#### Apply what you read:
**A)** Answer these questions about the excerpt on Syria:
(i) Which Druze faction did al-Naimi express respect for?
(ii) Whose recent declaration did the Syrian-American businessman cite?
(iii) Which body does the businessman advise on postwar reconstruction?
**B)** Carry the excerpt on Syria forward, starting after its final sentence.

Despite the bloodshed, al-Naimi expressed respect for Druze factions like the "Sheikhs of Dignity." "We stand with any group that's carrying the weight for the homeland," he said, praising Sheikh al-Balous as a true patriot.
And in the bigger picture, he drew a clear line between internal chaos and foreign interference: "Any foreign power trying to mess with Syria's stability? That's a problem." For al-Naimi, the Syrian state, flawed as it may be, remains the country's safety valve.
One Syrian-American businessman with ties to Gulf development projects said the messaging from both sides missed the mark. He cited a recent declaration by exiled opposition figure Fahad Al-Masri, which condemned Israeli airstrikes in Sweida and rejected foreign interference in Syrian affairs, as overly strident and unproductive. "It sounded more like a declaration of war than a call for national dialogue," he said. "Most Syrians I know, even in the opposition, want peace with Israel. Ideological rhetoric doesn't reflect today's reality."
The businessman, who advises Saudi Arabia's Public Investment Fund on postwar reconstruction, said opposition leaders must broaden their perspective. "You can't just criticize al-Hijri or the regime. You have to acknowledge the full picture, including abuses by state forces," he said. "If you want credibility, start with the truth."
He emphasized the need for military reform. "That means public rosters of officers, clear chains of command, and real accountability. Otherwise, people will never trust these institutions again."

#### Information shown:
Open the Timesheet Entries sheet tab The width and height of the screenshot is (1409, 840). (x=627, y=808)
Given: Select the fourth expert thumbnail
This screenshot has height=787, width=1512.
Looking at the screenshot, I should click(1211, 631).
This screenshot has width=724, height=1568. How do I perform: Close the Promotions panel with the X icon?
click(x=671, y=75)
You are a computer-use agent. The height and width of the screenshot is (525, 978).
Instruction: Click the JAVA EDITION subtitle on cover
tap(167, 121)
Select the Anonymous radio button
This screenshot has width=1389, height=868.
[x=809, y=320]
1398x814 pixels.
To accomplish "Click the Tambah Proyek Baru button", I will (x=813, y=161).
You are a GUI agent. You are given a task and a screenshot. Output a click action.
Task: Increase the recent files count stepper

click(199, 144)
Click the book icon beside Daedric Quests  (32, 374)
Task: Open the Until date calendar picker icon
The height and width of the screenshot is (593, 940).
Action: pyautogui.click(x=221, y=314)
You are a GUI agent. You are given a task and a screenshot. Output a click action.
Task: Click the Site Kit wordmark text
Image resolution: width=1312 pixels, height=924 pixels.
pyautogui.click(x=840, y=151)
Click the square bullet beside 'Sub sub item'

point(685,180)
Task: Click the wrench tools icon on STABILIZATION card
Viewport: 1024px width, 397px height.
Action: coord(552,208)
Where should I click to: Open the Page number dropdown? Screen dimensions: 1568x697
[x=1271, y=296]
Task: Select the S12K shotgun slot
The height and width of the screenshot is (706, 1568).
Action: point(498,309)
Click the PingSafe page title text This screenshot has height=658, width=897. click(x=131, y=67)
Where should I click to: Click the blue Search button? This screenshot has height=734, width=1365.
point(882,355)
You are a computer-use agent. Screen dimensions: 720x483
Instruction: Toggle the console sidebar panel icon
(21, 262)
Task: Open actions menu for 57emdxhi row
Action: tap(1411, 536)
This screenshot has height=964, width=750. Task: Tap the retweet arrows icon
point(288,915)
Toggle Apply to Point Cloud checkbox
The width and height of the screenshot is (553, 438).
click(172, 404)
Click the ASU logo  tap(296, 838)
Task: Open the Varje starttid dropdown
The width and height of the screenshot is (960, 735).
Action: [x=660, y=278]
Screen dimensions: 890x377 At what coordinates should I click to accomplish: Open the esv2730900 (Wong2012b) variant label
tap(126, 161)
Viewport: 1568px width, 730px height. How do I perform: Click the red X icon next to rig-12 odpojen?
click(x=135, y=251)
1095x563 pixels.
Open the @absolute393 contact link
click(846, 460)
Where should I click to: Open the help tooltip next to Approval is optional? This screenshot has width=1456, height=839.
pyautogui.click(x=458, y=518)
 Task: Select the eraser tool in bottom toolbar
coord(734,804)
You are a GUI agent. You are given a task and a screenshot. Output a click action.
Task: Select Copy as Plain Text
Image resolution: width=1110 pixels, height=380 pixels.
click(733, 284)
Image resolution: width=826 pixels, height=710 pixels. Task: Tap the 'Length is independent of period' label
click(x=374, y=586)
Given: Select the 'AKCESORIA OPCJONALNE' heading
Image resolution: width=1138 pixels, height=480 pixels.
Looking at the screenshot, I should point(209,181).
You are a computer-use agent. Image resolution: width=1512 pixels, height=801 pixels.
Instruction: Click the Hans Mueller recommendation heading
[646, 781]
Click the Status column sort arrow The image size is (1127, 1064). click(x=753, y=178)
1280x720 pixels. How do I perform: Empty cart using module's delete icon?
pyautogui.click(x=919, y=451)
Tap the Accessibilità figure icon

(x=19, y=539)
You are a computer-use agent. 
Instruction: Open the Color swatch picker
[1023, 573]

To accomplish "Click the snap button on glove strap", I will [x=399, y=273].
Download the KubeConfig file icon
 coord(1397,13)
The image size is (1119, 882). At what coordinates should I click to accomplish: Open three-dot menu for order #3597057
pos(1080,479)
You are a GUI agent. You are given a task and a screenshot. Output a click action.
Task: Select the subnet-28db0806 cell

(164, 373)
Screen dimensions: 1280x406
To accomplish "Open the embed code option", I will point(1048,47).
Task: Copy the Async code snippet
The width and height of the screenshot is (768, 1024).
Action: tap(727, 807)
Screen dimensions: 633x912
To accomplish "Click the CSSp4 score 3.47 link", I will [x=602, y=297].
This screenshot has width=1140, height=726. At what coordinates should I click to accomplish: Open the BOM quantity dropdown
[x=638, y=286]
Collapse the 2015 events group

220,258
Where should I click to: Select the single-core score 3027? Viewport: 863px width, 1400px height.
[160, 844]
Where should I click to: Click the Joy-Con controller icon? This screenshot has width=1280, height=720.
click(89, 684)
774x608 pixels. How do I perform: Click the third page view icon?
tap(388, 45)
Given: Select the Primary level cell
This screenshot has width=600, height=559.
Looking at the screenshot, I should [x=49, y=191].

#### List of answers:
**A)**
(i) The "Sheikhs of Dignity."
(ii) Fahad Al-Masri's.
(iii) Saudi Arabia's Public Investment Fund.

**B)**
Despite international diplomacy and high-level deployments, the situation remains fluid. While aid trucks roll in and the government speaks of reconstruction, skepticism runs deep.
"I've seen this movie before," said Hasson, the teacher. "They say it's over. Then it starts again." She now escorts students home after school and avoids certain roads where sporadic gunfire is still heard. "The children flinch at loud noises. We all do."
"Trust is gone," said Al-Shaer. "It can't be restored by decree. It has to be earned."
The civil society statement called on Syrian authorities to launch an inclusive national dialogue and to allow UN investigators into Sweida to probe allegations of abuse. Without these steps, they warned, the risk of renewed conflict and the spread of violence to other regions remains dangerously high.
"What we're seeing," said Al-Hajji, "is the collapse of Syria's transition before it even began."